A política e o tempo
Fazer, agir, transformar o mundo: esses verbos são legítimos representantes da dimensão da prática humana, dimensão que nos instala diretamente na temporalidade. Se a nossa "boa alma" (veja o post anterior) se acha comprometida com a transformação da sociedade, latu sensu , desde logo ela passa a ter uma relação especial com o tempo. Ela deixa de ter todo o tempo do mundo, ela tem pressa, urgência, impaciência. Aos poucos a alma boa cria certos esquemas de administração da vida humana que talvez possam apressar e garantir a eqüidade, a justiça, o fim da exploração do homem pelo homem. Ora, ocorre que nesse momento a boa alma sofre a tentação da teoria, a tentação de encontrar algum tipo de verdade sobre a história e a sociedade que cimente e garanta, com alguma cientificidade, as boas razões e fins que santificam os meios.
Surge então um dilema. No domínio das práticas da vida, a temporalidade é uma condição absoluta, é um componente ou constitutivo absoluto, no sentido trivial de que nossas vidas duram: temos fome, sede, tristezas e alegrias dia depois de dia. Para o que importa nos assuntos da prática humana não temos todo o tempo do mundo: temos apenas o tempo que temos, breve, curto, fugaz; o que deixei de dizer hoje para alguém talvez não possa dizer amanhã, o que fiz hoje talvez não possa desfazer amanhã. Corremos contra o tempo, matamos o tempo, não temos tempo e o tempo nos cobra o que fazemos sem ele.
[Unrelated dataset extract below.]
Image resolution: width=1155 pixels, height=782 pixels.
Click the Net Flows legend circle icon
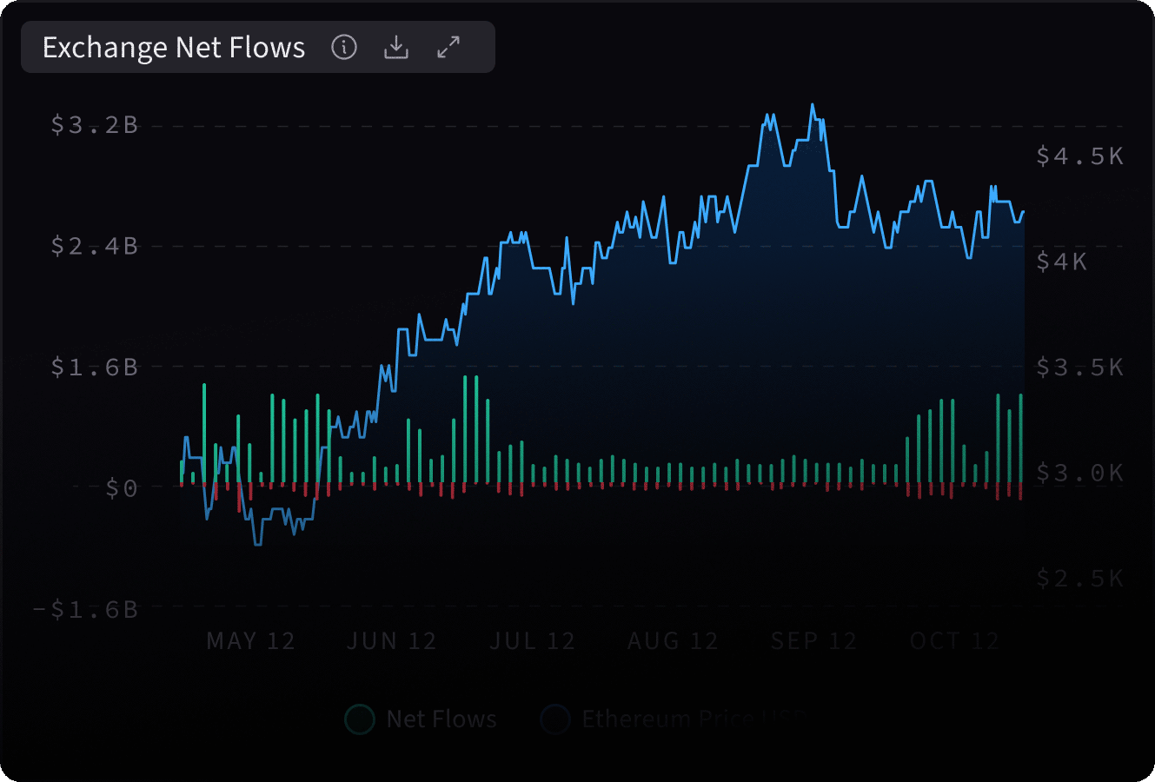pyautogui.click(x=358, y=720)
Ora, se no domínio do fazer humano o tempo é um constitutivo absoluto, no domínio do conhecimento as coisas se passam de modo diferente.
Suponhamos que nossa boa alma, depois de muita reflexão (coisa que lhe tomou muito tempo) finalmente nos comunica que compreendeu o mundo, que já possui a teoria correta sobre a história, que já está de posse da crença verdadeira sobre como deve ser organizada a vida dos homens na face da terra. Seu trabalho será, a partir daí, uma questão de conversão de almas, de levar até às outras boas almas a novidade descoberta, que permanecerá, como toda boa verdade, intocada, externa e alheia aos inconvenientes da duração da vida.
Ora, será este um bom modelo para pensarmos a política? Creio que é nesse tipo de problema que Weber está pensando quando insiste na discussão do vício clerical de querer sempre ter razão, vício característico de tantos intelectuais que se metem na política, pensando-a como verdade descoberta (e não construída...), como conversão das almas (e daí os temas correlados, da fé, traição, boas intenções, pureza de princípios ou convicções e a salvação de si mesmo).